The Covid-19 pandemic has hit hard the world economy that caused an unprecedented crisis. Now analysts are comparing the pandemic with the 2008 economic crisis when the world saw a great recession. Both crises share uncertainty as a key factor in their emergence and spread. Though the 1930's crisis did provide essential lessons for 2008, but the economy of the 1930s was essentially distinct from the global economy of today.
The 2008 economic crisis was a slow hit, and events like macroeconomic developments, played out over months. But the crisis caused by Covid-19 has a sudden plunge in economic activity as major companies shut down their operations, as well as the closure of the supply chain globally.
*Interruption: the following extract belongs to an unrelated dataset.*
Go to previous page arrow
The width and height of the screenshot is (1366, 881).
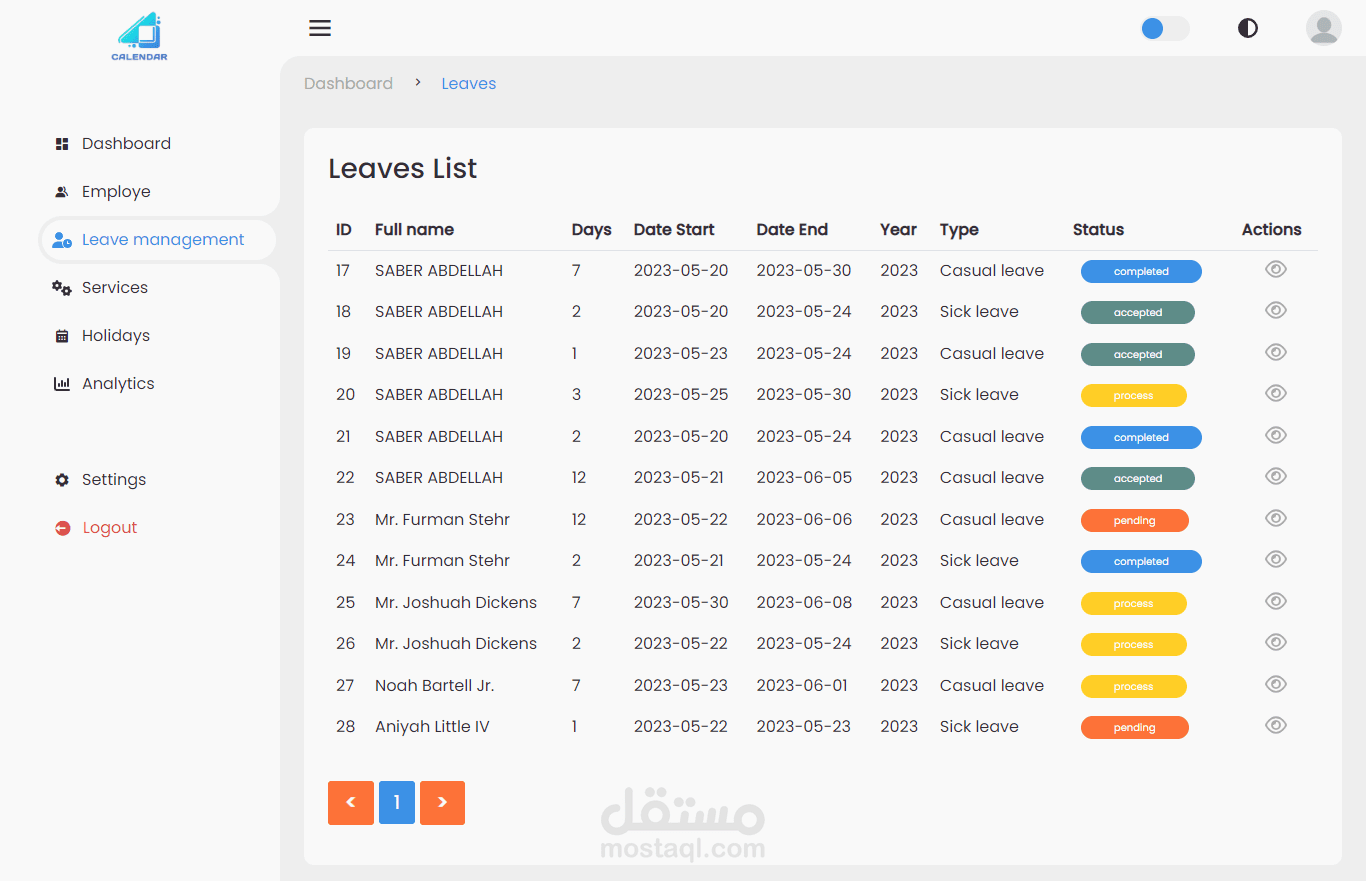(x=350, y=803)
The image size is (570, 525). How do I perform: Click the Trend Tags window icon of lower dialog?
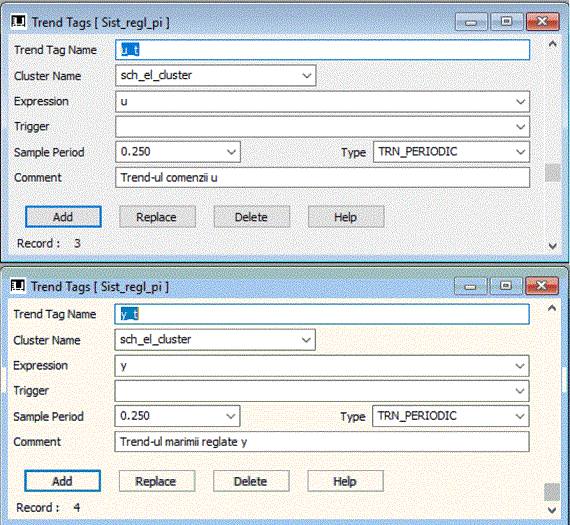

In India, this seems to have a more clear impact with a decline in electricity generation and passenger vehicle sales where the impact has been immediate.
The initial drops in the major countries' stock exchanges are similar until now between both crises. During both cases, markets were allegedly hyped. According to Robert J. Shiller, an American economist, the Price/Earnings ratio computed on the basis of the S&P was above thirty in 2020 and 2008, while its historical average has been around seventeen since 1881.
Certainly, there are no parallels to the Covid-19 pandemic in recent history but can be compared with the perspective of the global financial crisis. Considering data from Nomura Research shows Indian IT exports’ growth chop down from nearly 30 percent in the fiscal year 2008 to 16.8 percent in fiscal year 2009.
Conversely, growth rates have been considerably lower since fiscal year 2011 compared to pre-crisis levels. Besides, the Sensex faded around 38 percent from its January 2020 high due to the pandemic, and has recovered 20 percent from the March 23 with a slow start.
At present, the Covid-19 pandemic is already hurting global growth, since its impact is larger on global businesses. The global economy is now facing an uncertain situation mostly due to leaders are disrupted supply chain of services to enact measures to physically prevent industries from operating to contain the spread of the virus.
However, comprehending the world’s economies that were impacted hard during the 2008 financial crisis, policymakers took unprecedented steps. In October 2008, major central banks across the world cut interest rates at the same time.
In addition, with the threat of another great depression rising, the Group of 20 leading nations emerged as a powerful, action-oriented body, calling together heads of state and government for a global response to the crisis. These actions were key to ward off the worst and reposition the world economy toward growth.